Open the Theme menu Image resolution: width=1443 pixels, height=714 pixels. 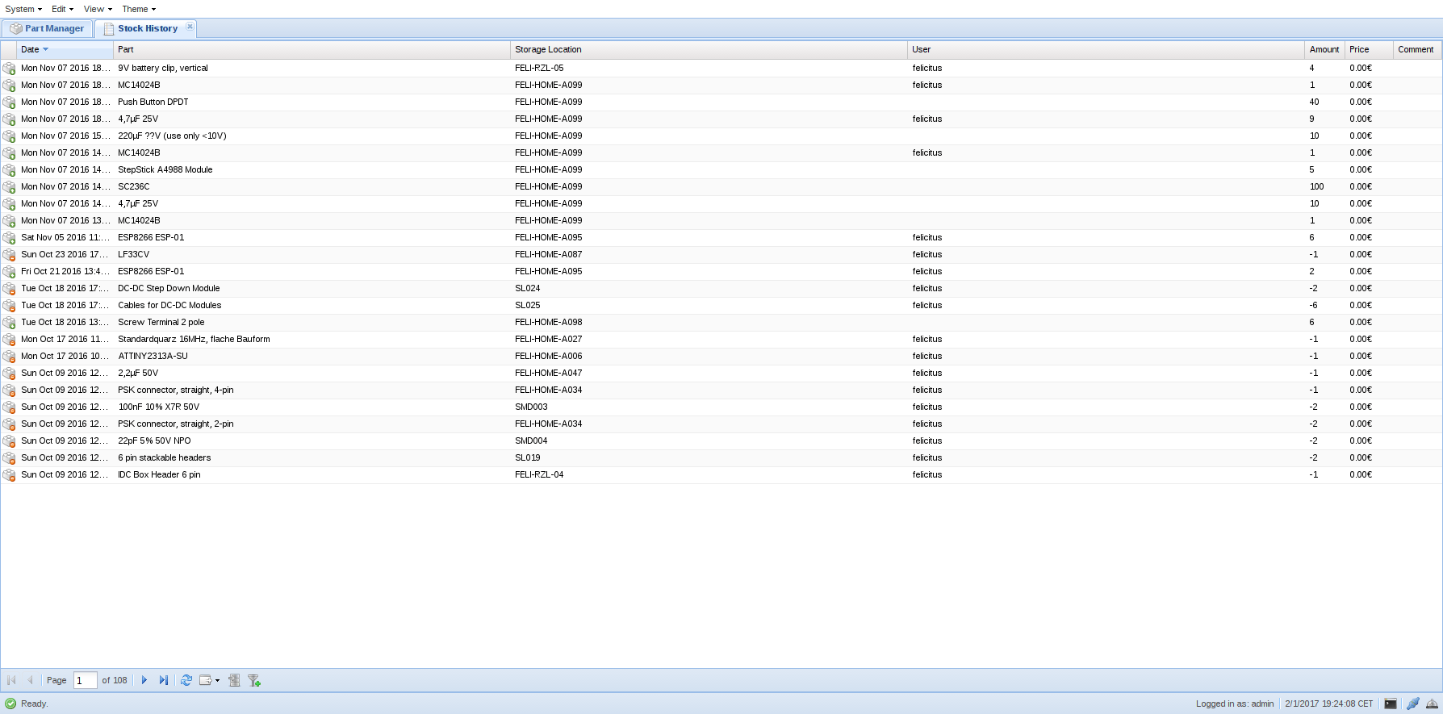(139, 9)
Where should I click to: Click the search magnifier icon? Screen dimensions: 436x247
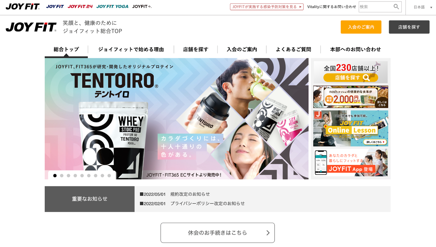[396, 7]
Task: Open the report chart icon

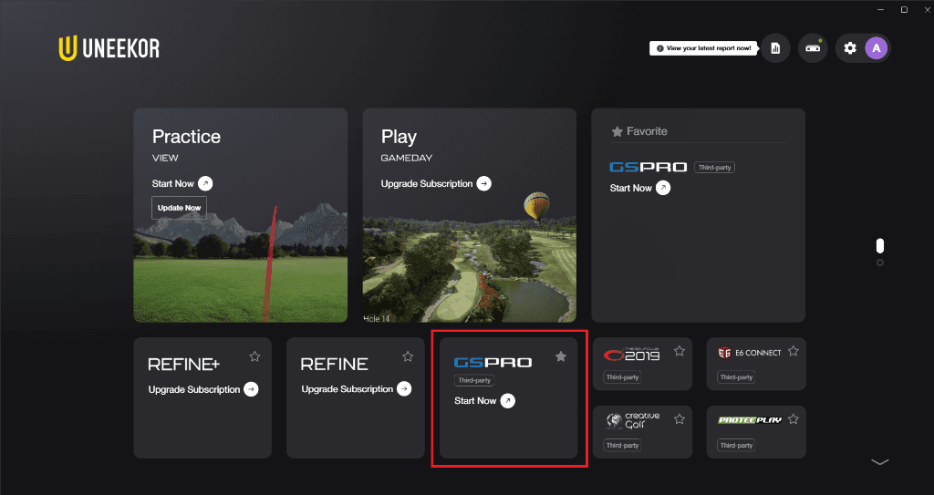Action: (x=775, y=48)
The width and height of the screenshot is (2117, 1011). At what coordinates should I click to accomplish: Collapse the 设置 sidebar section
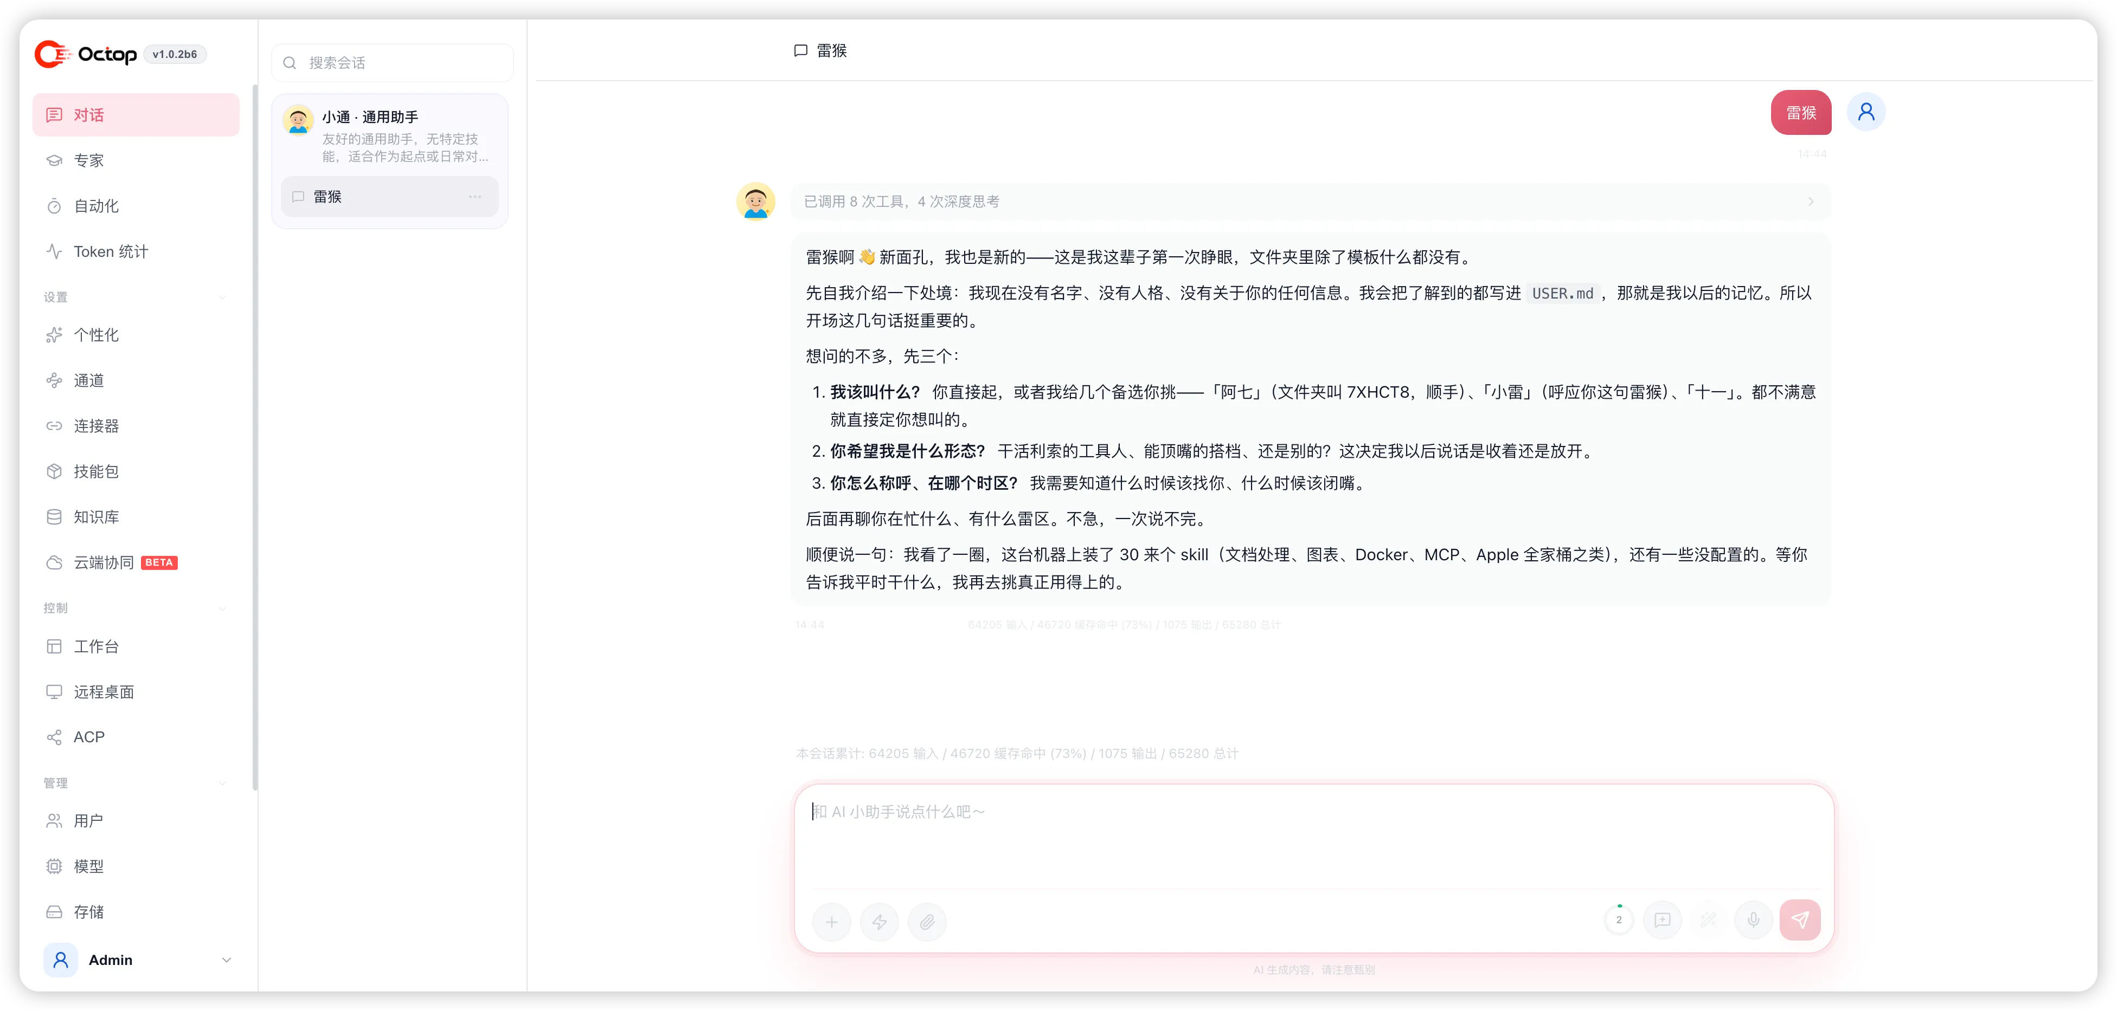pos(223,297)
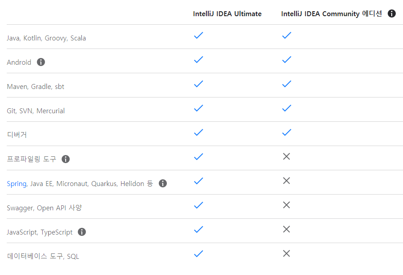The image size is (403, 275).
Task: Click the Community X mark for 데이터베이스 도구, SQL
Action: point(287,253)
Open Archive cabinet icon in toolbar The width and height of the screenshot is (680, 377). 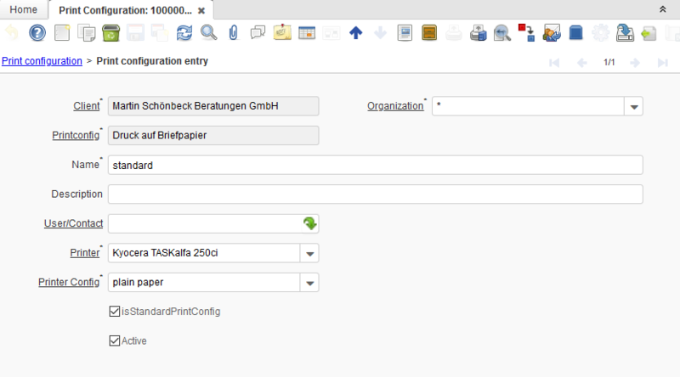tap(430, 33)
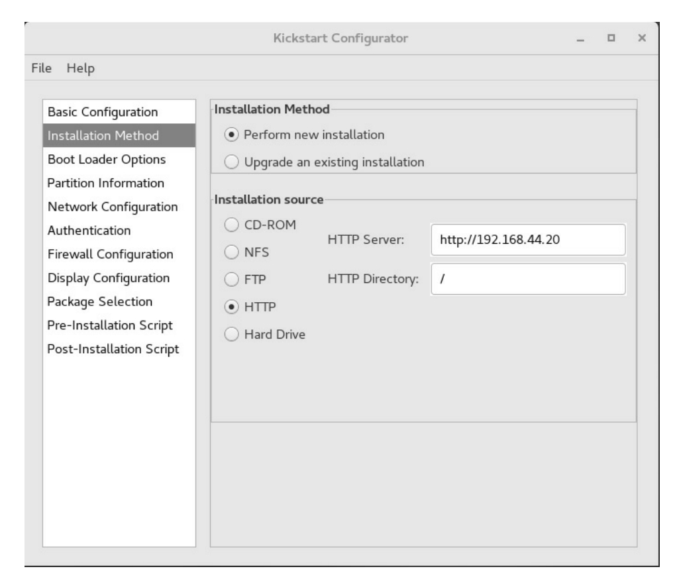Open Package Selection section

tap(100, 301)
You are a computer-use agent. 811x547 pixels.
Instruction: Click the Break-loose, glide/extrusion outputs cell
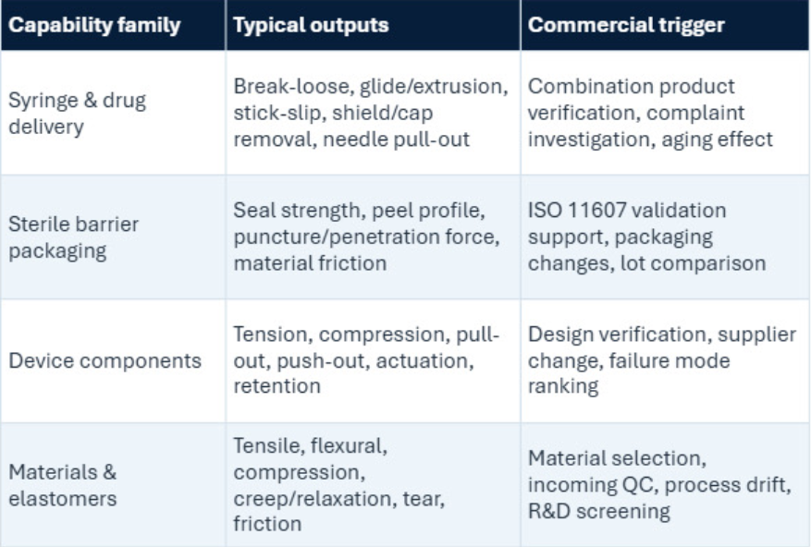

• • • • •

■ **WHAT TO PRODUCE**: "You are a computer-use agent. 811x547 pixels." marks the first line to copy; copy that line and every line after it through the last line of the listing, exactly and without pictures.

■ **EXERCISE RESULT**:
You are a computer-use agent. 811x547 pixels.
Instruction: Click the Break-loose, glide/extrusion outputs cell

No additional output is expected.